Abstract
Methods for remediating PCR and sequencing artifacts in 16S rRNA gene sequence collections are in continuous development and have significant ramifications on the inferences that can be drawn. A common approach is to remove rare amplcon sequence variants (ASVs) from datasets. But, the definition of rarity is generally selected without regard for the number of sequences in the samples or the variation in sequencing depth across samples within a study. I analyzed the impact of removing rare ASVs on metrics of alpha and beta diversity using samples collected across 12 published datasets. Removal of rare ASVs significantly decreased the number of ASVs and operational taxonomic units as well as their diversity. Furthermore, their removal increased the variation in community structure between samples. When simulating a known effect size, removal of rare ASVs reduced the power to detect the effect relative to not removing rare ASVs. Removal of rare ASVs did not affect the false detection rate when samples were randomized to simulate a null model. However, the false detection rate increased when rare ASVs were removed using a null distribution and assignment of samples to simulated treatment groups according to their sequencing depth. The false detection rate did not vary when rare ASVs were retained. This analysis demonstrates the problems inherent in removing rare ASVs. Researchers are encouraged to retain rare ASVs, to select approaches that minimize PCR and sequencing artifacts, and to use rarefaction to control for uneven sequencing effort.
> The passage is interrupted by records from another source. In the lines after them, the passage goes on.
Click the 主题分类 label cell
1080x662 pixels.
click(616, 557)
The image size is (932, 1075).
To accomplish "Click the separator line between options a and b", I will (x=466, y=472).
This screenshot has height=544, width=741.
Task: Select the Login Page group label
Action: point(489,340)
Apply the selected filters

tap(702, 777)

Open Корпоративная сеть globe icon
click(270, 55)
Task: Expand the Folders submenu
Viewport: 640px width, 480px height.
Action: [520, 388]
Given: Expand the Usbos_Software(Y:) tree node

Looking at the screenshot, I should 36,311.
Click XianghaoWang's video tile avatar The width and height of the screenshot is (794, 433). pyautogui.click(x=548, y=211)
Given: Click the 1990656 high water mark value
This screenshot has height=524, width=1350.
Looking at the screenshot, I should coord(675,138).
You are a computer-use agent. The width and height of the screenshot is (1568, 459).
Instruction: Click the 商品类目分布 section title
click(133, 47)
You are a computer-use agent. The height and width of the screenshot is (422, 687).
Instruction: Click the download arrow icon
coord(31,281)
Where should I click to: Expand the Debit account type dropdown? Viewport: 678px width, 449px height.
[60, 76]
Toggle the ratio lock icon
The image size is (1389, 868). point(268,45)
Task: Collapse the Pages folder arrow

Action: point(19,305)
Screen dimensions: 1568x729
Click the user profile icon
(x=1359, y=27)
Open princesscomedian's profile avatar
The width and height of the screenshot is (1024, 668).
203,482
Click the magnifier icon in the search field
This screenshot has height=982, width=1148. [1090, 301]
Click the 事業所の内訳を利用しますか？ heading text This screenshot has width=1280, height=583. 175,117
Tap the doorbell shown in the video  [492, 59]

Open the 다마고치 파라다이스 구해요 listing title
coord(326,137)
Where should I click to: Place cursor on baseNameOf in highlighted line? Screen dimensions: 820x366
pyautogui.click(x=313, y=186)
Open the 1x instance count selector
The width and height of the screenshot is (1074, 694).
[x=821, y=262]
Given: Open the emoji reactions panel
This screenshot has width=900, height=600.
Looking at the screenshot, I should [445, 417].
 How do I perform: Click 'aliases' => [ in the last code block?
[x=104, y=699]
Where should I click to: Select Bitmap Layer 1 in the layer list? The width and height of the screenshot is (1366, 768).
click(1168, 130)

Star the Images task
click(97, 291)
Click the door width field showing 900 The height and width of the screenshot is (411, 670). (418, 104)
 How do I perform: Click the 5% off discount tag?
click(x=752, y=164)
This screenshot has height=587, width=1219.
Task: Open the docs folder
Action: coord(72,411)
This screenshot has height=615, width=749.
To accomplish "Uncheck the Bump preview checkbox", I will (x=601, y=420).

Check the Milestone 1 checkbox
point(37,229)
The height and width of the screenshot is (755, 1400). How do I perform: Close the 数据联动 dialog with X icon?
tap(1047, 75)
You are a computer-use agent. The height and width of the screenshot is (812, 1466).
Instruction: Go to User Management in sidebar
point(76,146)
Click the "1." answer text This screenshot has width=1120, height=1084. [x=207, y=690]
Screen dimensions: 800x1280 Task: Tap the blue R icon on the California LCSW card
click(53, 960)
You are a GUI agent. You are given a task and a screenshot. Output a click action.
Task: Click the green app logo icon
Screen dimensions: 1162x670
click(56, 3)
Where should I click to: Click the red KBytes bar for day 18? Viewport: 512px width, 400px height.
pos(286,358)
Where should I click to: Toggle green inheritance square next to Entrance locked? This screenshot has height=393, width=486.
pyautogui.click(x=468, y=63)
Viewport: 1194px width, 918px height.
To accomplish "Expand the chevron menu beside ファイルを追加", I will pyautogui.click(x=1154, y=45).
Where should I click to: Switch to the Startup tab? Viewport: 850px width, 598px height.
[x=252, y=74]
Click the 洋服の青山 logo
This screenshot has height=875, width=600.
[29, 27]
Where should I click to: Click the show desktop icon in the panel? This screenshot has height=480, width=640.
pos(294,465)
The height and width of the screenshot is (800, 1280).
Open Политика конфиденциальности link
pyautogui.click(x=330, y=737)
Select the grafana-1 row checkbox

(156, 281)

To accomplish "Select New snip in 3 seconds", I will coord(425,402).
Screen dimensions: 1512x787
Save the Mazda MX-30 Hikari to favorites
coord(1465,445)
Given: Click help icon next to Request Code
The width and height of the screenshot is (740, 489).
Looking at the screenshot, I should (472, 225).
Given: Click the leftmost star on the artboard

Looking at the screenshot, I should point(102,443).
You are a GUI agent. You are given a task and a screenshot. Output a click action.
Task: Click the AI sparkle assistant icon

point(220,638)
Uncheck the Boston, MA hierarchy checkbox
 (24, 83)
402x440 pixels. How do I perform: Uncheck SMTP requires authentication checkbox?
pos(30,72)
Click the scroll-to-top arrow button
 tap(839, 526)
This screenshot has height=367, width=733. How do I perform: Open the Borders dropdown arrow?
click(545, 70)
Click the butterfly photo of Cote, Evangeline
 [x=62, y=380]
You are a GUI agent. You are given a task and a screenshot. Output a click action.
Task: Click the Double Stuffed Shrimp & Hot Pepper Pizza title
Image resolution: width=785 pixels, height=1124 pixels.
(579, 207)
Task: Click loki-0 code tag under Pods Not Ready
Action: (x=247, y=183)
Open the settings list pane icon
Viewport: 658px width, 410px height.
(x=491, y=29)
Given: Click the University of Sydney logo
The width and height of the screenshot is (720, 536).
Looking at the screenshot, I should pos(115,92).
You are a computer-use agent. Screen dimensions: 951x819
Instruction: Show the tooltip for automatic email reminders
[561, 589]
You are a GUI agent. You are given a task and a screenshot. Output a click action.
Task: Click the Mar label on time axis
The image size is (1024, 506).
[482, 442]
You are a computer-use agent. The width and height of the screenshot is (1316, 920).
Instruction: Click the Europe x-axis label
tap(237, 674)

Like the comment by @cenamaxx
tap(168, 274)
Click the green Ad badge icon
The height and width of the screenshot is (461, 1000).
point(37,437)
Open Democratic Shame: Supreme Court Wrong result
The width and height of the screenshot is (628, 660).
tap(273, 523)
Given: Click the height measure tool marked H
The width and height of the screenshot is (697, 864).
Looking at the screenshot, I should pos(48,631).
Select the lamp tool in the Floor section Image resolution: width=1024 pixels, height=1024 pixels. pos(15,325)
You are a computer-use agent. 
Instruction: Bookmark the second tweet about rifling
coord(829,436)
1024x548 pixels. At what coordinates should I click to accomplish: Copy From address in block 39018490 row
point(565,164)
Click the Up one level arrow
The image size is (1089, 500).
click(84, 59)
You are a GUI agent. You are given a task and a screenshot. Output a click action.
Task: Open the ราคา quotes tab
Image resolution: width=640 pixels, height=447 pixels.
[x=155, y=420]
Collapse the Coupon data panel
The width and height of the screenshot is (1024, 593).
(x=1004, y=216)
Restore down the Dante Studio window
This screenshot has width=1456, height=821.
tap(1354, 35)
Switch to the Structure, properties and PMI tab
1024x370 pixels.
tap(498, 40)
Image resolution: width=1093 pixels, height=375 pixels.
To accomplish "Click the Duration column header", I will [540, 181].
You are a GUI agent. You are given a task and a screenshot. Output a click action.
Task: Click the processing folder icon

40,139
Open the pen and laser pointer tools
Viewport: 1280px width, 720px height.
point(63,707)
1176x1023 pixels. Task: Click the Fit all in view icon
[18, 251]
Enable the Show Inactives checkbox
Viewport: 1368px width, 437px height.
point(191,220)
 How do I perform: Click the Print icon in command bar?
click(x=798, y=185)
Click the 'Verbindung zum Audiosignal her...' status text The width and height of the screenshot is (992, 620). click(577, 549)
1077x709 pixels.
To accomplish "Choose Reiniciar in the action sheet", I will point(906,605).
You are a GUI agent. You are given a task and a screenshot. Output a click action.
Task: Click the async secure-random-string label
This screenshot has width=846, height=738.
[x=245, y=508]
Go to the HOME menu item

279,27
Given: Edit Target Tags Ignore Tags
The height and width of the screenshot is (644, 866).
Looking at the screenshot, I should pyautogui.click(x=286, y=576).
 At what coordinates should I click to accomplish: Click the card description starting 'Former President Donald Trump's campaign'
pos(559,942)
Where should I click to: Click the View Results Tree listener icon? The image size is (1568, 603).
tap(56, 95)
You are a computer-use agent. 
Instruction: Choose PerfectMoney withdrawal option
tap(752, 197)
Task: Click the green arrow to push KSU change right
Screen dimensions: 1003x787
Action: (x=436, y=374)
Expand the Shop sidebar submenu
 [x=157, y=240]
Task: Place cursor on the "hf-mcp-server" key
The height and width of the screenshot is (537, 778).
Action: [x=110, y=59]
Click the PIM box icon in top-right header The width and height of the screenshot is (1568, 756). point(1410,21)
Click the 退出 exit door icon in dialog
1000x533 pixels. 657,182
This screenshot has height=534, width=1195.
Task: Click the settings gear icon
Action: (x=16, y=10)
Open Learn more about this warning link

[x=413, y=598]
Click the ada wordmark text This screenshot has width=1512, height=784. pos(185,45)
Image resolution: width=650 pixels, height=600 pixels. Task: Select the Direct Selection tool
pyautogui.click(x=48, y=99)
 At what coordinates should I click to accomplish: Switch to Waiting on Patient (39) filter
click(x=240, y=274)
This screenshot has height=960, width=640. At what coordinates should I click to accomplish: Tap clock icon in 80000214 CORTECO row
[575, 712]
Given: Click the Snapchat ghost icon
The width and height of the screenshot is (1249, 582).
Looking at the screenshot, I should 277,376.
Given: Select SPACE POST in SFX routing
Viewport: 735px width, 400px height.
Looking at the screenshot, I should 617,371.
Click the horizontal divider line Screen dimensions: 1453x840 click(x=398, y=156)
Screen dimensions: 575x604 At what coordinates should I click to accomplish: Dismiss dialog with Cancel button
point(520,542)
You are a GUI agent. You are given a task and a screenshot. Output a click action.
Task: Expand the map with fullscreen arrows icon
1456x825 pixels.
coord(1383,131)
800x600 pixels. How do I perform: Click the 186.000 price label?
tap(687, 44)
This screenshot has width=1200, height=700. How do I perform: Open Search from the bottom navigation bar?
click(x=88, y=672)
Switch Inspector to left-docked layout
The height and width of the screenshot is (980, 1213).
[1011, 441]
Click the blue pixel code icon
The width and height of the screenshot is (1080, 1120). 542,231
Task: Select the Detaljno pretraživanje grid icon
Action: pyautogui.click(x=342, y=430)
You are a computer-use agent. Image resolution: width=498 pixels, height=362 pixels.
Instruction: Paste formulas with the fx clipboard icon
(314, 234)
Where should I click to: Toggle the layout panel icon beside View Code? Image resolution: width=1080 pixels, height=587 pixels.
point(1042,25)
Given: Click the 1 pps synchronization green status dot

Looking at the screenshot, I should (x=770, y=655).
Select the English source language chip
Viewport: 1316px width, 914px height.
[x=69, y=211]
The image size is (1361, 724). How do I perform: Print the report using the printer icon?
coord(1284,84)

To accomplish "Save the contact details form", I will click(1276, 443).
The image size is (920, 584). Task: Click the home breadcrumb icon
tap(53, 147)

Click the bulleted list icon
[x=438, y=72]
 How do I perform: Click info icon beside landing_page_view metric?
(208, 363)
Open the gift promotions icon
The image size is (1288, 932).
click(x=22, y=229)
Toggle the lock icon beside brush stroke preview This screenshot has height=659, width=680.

Importance Removing rare amplicon sequence variants (ASVs) from 16S rRNA gene sequence collections is an approach that has grown in popularity for limiting PCR and sequencing artifacts. Yet, it is unclear what impact an abundance-based filter has on downstream analyses. To investigate the effects of removing rare ASVs, I analyzed the community distributions found in the samples of 12 published datasets. Analysis of these data and simulations based on them showed that removal of rare ASVs distorts the representation of microbial communities. This has the effect of artificially making it more difficult to detect differences between treatment groups. Also of concern was the observation that if sequencing depth is confounded with the treatment, then the probability of falsely detecting a difference between the treatment groups increased with the removal of rare ASVs. The practice of removing rare ASVs should stop, lest researcher adversely affect the interpretation of their data.